In the coming years, Minnetonka Public Schools will have to tackle many complex issues. Patch asked this year’s School Board candidates about how they’d handle some of the major issues facing the district.
Today’s question is:
- How should Minnetonka Public Schools respond to demographic changes like aging in place? (Aging in place is a trend in which parents stay in their homes after their children leave instead of selling homes to families with children. This can decrease enrollment.)
I believe that Minnetonka Public Schools value all of the members of our community. There are opportunities for community members and property owners to serve in our schools as volunteers in our schools as well as opportunities for learning through our community education programs. Our job is to create the best education possible for our students whether E-12 learners or adult learners. We welcome and value all to our learning community.
As aging homeowners find it preferable to stay in their homes rather than downsize, and the economy is still recovering, houses aren’t turning over quickly and many new families aren’t moving in. Costs of running a larger home coupled with deteriorating health can weigh on our community’s aging population. When the time comes to sell, our older citizens rely on the Minnetonka School Districts’ reputation of a “World Class Education” as it leads to increased property value.
Our excellent educational offerings also attract students from other districts. As their districts must shrink services to make ends meet, we have managed our finances so as to be able to offer excellent core curriculum as well as specialty educational programs like Language Immersion, Navigators and the Vantage Program. This has enabled us to weather a declining resident enrollment.
The programming excellence in Minnetonka Schools has always been a draw for families to our district and in my conversations with leading realtors, they see that trend continuing and up trending with more families seeking Minnetonka. This has resulted in our empty nester percent of homes remaining fairly consistent over time. Open enrollment provides student and funding stability for our district while our homes turn over to younger families.
The real benefit to our school district of the empty nester population is the generosity of time and expertise that this group gives to our schools. I fully appreciate the significant contributions and the value that those many volunteers bring to our district.
A high-performing educational system is the foundation of a healthy, vibrant community. Our nationally ranked district is the outcome of a strong vision, innovation, sound investments and community support.
The community’s support of the Minnetonka Public Schools has been impressive especially considering the majority of residents do not have a child currently attending one of our schools. Learning is a lifelong journey and the majority of our residents have access to a wide variety of community education programming through the Minnetonka Public School District.
Investing in the Minnetonka Public Schools has produced a solid return for local residents. The resulting high educational performance has created increased demand for homes in our community.
Minnetonka School District is a district of choice for resident and non-resident families.
The breadth of programs (e.g., IB, Navigators, Immersion, etc.), the personal attention and the small class sizes benefits families within our boundaries who might otherwise have attended private schools.
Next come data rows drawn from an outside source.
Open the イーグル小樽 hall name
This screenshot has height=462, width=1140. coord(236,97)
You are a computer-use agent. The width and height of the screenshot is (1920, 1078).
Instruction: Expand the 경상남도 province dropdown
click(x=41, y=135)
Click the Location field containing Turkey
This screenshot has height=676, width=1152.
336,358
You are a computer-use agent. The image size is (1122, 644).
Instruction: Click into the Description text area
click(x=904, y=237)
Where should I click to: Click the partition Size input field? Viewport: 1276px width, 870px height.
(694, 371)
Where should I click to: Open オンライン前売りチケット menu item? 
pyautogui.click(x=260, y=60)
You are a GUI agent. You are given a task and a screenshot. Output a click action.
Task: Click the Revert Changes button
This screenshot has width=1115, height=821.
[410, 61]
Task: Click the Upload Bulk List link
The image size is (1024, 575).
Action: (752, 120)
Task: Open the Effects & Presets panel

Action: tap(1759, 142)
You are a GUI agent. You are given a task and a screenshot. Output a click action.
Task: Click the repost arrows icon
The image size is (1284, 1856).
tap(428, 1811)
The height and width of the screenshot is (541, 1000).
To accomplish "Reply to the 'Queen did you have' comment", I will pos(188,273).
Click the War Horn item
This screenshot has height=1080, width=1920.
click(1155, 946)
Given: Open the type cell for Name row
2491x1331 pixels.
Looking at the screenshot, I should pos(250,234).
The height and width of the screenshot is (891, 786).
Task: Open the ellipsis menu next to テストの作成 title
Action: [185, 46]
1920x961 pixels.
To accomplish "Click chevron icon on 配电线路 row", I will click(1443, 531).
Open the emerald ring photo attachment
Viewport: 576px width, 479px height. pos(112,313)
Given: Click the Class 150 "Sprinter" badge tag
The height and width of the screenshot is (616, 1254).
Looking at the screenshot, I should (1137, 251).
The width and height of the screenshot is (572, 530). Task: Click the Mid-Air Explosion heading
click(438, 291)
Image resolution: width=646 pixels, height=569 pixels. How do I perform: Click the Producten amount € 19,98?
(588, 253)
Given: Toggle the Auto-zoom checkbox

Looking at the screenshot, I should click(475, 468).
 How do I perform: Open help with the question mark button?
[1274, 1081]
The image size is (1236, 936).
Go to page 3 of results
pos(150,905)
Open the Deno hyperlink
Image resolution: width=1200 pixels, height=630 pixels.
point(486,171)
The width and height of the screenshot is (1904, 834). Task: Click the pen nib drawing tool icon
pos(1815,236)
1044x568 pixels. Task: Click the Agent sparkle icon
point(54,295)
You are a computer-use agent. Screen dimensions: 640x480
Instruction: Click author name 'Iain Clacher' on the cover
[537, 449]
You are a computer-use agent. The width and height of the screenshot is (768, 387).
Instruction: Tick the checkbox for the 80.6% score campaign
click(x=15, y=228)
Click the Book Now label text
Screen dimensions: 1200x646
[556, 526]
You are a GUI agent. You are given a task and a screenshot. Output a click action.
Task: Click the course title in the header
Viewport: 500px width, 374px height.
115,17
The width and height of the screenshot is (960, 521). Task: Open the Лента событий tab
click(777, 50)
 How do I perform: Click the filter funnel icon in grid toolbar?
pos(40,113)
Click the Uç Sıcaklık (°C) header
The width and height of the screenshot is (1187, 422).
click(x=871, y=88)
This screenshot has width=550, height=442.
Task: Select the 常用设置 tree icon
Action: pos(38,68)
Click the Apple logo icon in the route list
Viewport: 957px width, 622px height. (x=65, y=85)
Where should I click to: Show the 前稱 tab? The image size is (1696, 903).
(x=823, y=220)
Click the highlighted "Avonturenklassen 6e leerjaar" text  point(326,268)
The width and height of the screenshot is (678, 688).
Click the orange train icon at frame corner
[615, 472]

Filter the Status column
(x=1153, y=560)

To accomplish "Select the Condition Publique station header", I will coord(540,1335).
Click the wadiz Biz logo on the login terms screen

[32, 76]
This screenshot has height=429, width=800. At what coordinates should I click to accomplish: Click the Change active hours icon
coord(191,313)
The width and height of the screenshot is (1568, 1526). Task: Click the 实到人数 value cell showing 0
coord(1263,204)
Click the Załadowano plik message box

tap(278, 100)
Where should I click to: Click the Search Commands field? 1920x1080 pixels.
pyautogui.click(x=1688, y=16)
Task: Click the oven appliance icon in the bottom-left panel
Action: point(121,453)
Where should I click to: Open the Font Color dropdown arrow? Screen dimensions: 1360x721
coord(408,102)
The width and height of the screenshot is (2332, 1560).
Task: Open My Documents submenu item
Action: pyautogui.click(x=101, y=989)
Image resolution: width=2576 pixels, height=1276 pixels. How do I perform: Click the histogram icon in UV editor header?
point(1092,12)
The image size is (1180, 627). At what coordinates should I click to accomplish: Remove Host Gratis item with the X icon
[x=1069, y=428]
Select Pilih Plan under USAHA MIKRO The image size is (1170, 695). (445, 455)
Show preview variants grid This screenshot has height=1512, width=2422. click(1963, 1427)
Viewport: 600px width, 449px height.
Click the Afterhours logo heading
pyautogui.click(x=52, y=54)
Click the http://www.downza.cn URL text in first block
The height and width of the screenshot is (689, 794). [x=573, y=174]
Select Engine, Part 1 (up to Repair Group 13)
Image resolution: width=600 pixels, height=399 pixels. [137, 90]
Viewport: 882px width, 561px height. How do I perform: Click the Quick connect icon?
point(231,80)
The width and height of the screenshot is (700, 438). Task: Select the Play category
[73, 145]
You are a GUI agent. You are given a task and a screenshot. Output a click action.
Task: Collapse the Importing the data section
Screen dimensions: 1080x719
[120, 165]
It also attracts students outside our geographic line which brings additional funds to improve the programs offered to all Minnetonka residents.
Minnetonka Community Education provides a great example of how the district has been able to grow enrollment even with aging in place. Community education is funded based on the number of resident students 0-4. The aging in place trend experienced in the Minnetonka district boundaries results in a declining 0-4 population. With the high performing programing resulting in NAEYC (National Association for the Education of Young Children) accreditation, the district’s early childhood education programs have grown to better serve our residents as well as attract new families to the district.
This approach not only creates a pipeline of buyers for properties if/when age in place residents decide to move, it also provides funding for additional community education programs that are offered to all residents.
We greatly appreciate the contributions to our district by our experienced residents. Not only for what they’ve done in the past, but also for what they continue to do in terms of volunteering and supporting our children in their civic and fundraising efforts. Thank you!